This invention relates to apparatus for producing oil or gas from an offshore well. More particularly, this invention is concerned with apparatus for the production of oil or gas from an offshore production platform near or above sea-level which is laterally and vertically displaceable by the sea and wind.
Oil and gas have been produced from offshore wells for many years using stationary production platforms supported by the seafloor. The customary well casing and production tube extend from the wellhead at the seafloor to the production platform where they are joined to a Christmas tree which provides the necessary valves for safety and oil or gas production control as well as hydraulic connectors needed to attach equipment for wire line well workover.
Stationary offshore production platforms are highly useful in relatively shallow water up to about 100 to 150 feet in depth. In deeper water, and particularly in water over 200, and especially over 300, feet deep stationary platforms are very expensive to build because they must be very large for stability, and they are also difficult to transport to an offshore site and be lowered to the seafloor. In addition, they generally cannot be readily relocated to another offshore site if later this becomes desirable.
Moored floating platforms have been used for deep-water oil production but their use required that the Christmas tree be located at the seafloor wellhead so that oil flow could be controlled if the well production riser and production tube broke as a result of flexing by movement of the platform by wind or sea action. Although this approach permitted control of the oil flow it did not permit ready well workover, such as by means of conventional wire line tools. However, expensive deep-sea diver or submarine installation were involved. Also, well maintenance or workover with pump down tools was quite difficult and so difficult in many cases that wells have been plugged and abandoned rather than worked over.
In the past few years much interest has been shown in articulated tower structures for offshore oil or gas production in deep water. Such structures have a base which rests on the seafloor and a tower joined at its bottom to the base by a universal joint or other swivel joint. See the U.S. Pat. Nos. of Garrigus 3,677,016 and Kouka 3,756,033. When such structures are intended for oil or gas production, as distinguished from well drilling, the Christmas tree has been placed at the wellhead or on the tower production platform. The movement of the tower by sea and wind action can cause flexing of the production tubing and if it breaks an oil spill or gas leak will result when the Christmas tree is located on the production platform. Putting the Christmas tree at the wellhead is expensive and difficult to service and thus it is desired to avoid putting it there even though a break in the production tubing can be controlled by valving off the well.

*Work instructions:* Condense the paragraph of the offshore well text beginning "Stationary offshore production platforms" into a short list that keeps its main facts. The material has no connection to the offshore well text.

*Exercise data:*
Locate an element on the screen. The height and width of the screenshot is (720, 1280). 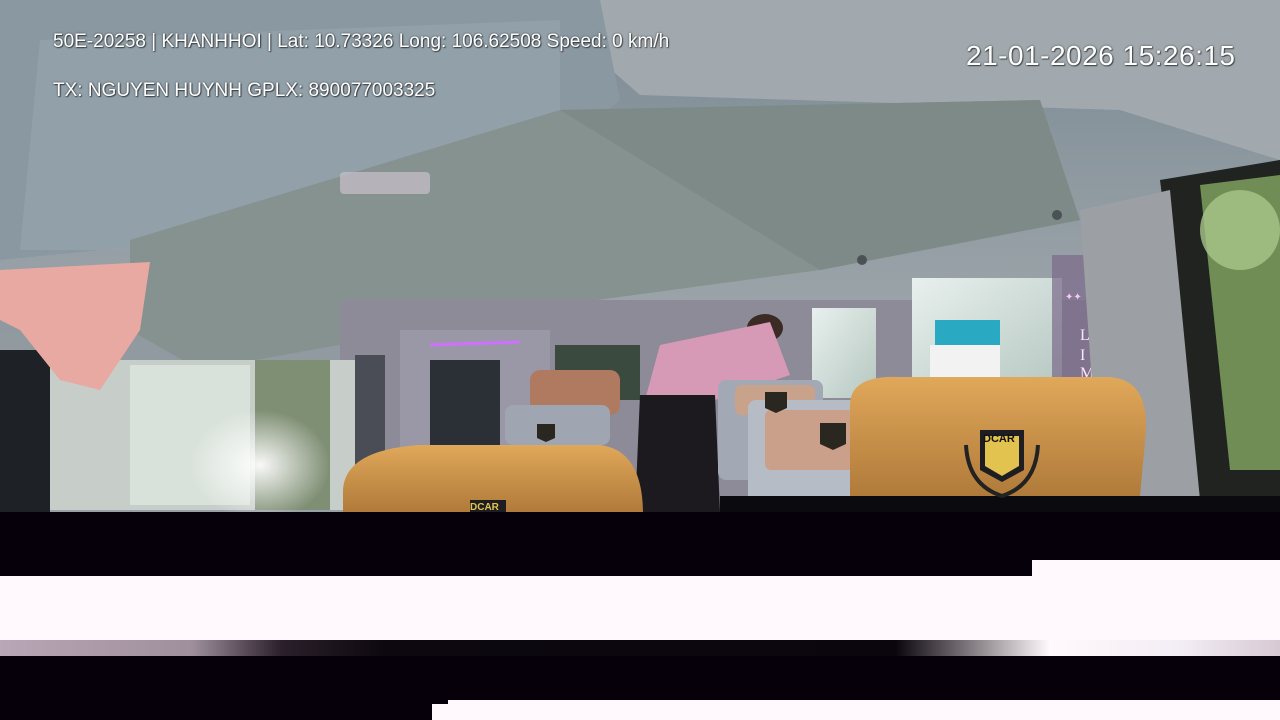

*Final answer:*
- Stationary platforms are highly useful in relatively shallow water, up to about 100 to 150 feet deep.
- In deeper water, particularly over 200 feet and especially over 300 feet, they are very expensive to build because they must be very large for stability.
- They are difficult to transport to an offshore site and to lower to the seafloor.
- They generally cannot be readily relocated to another offshore site.